Wow, I thought the ‘It came from Wasilia’ profile on Sarah Palin by Todd Purdue was eye-opening. She also came off pretty badly in that book I hoovered up over a wet weekend Race of a Lifetime … but read this piece from the current Vanity Fair – ‘Sarah Palin: the Sound and the Fury’.

Carried forward on a tide of deceit? (image: Vanity Fair - click)

The writer has already come in for attack for his account (what’s new?) and said, that as a Christian who really tried to keep an open mind about Pailn, figuring she’d had a bum ride with the media, he was shocked at the repeated and confirming testimony from people/witnesses who described how she has operated.

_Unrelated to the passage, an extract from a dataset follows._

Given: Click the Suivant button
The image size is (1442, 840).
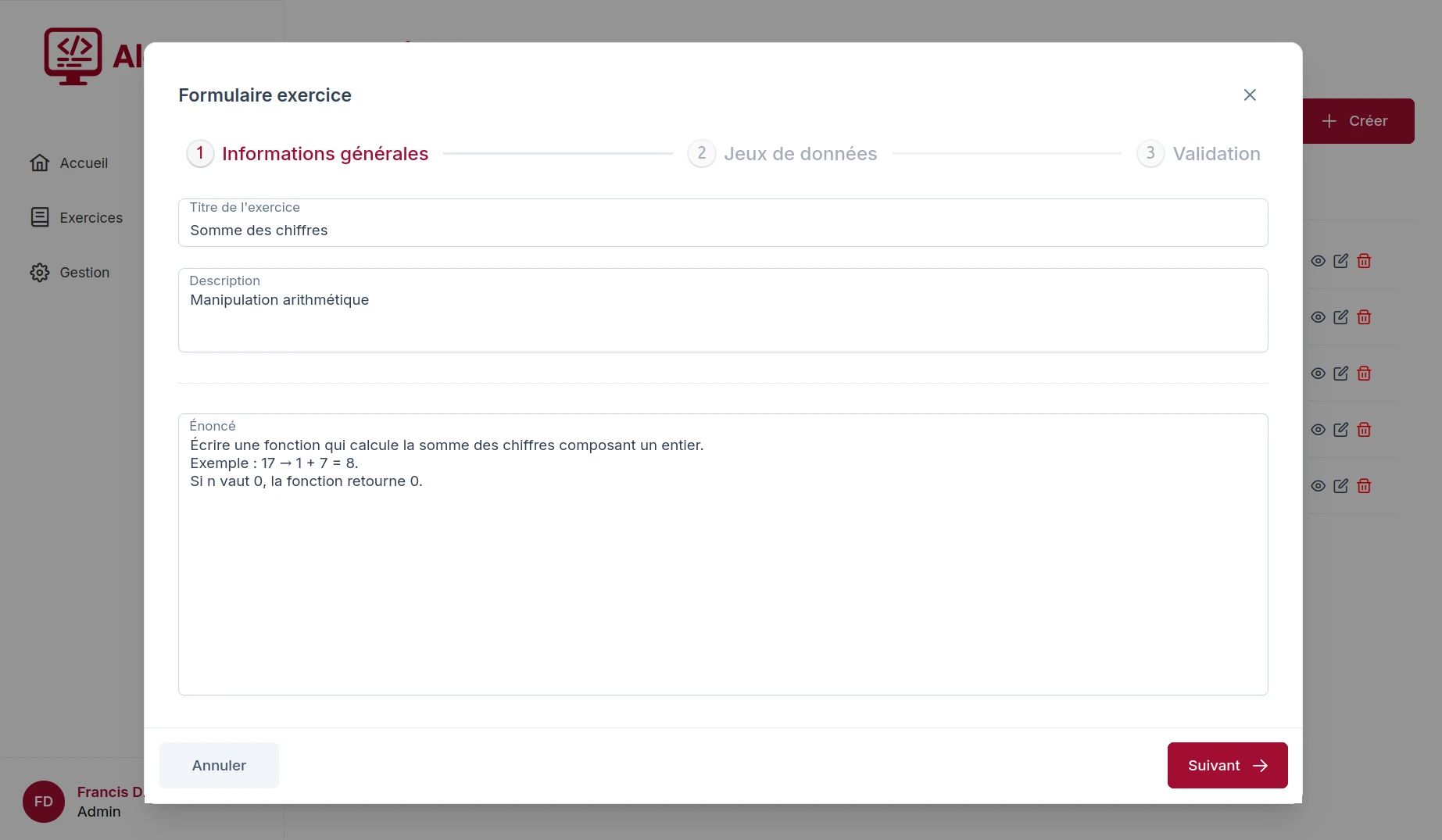Looking at the screenshot, I should tap(1227, 765).
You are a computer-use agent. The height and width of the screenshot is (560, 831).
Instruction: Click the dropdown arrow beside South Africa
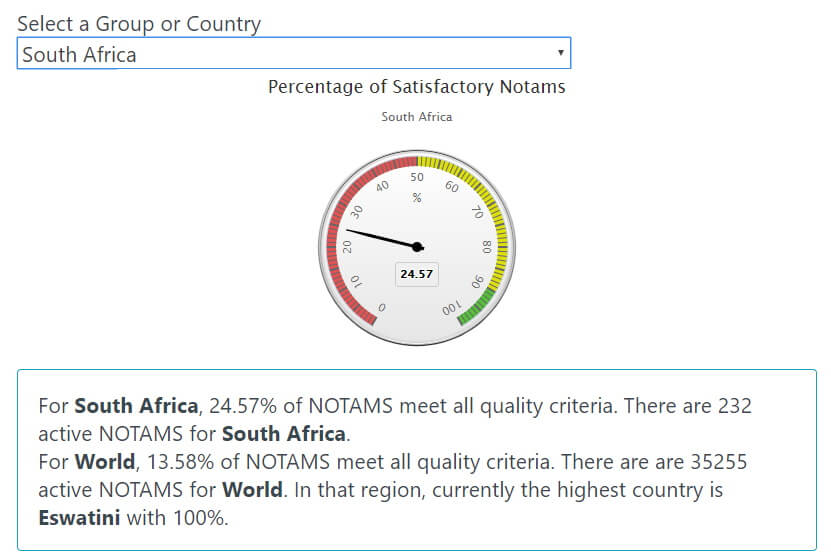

Michael Joseph Gross said on “Morning Joe” Thursday. “I couldn’t believe these stories either when I first heard them, and I started this story with a prejudice in her favor.

I have a lot in common with this woman. I’m a small-town person, I’m a Christian, I think that a lot of her criticisms of the media actually have something to them. And I think she got a bum ride, but everybody close to her tells the same story.”

In the profile, Gross paints Palin as an abusive, retaliatory figure with an extreme ability to lie. “This is a person for whom there is no topic too small to lie about,” he said. “She lies about everything.” — Huffington Post

Other quotes from the profile:

There’s a long and detailed version of what they had to say, but there’s also a short and simple one: anywhere you peel back the skin of Sarah Palin’s life, a sad and moldering strangeness lies beneath.

Interesting comment about her ‘team’ protecting her from criticism and questions on a ‘Conservatives4Pailn’ discussion forum:

On C4P, any journalist or public figure who questions Palin in any way is flicked off as a “creep,” a “hack,” a “loser,” a “storm trooper,” a “liar,” or as just plain “slime.” “I assumed the governor was above that,” says Jay Ramras, an Alaska state legislator who has been a frequent target of the site. “Or at least that there was a Chinese wall between her and these people. But then they crossed over—she hired them.”

Hard on the heels of Roger Ebert’s very thoughtful piece, it is worth reading this fascinating profile for yourself.

To me, it shows how sometimes people claiming virtue from whatever source (religion, the Constitution, principles of the ‘Founding Fathers’ etc)  can actually be …. not what they seem.

Read it at Vanity Fair. Looooong, naturally for VF, but totally worth it. I gasped.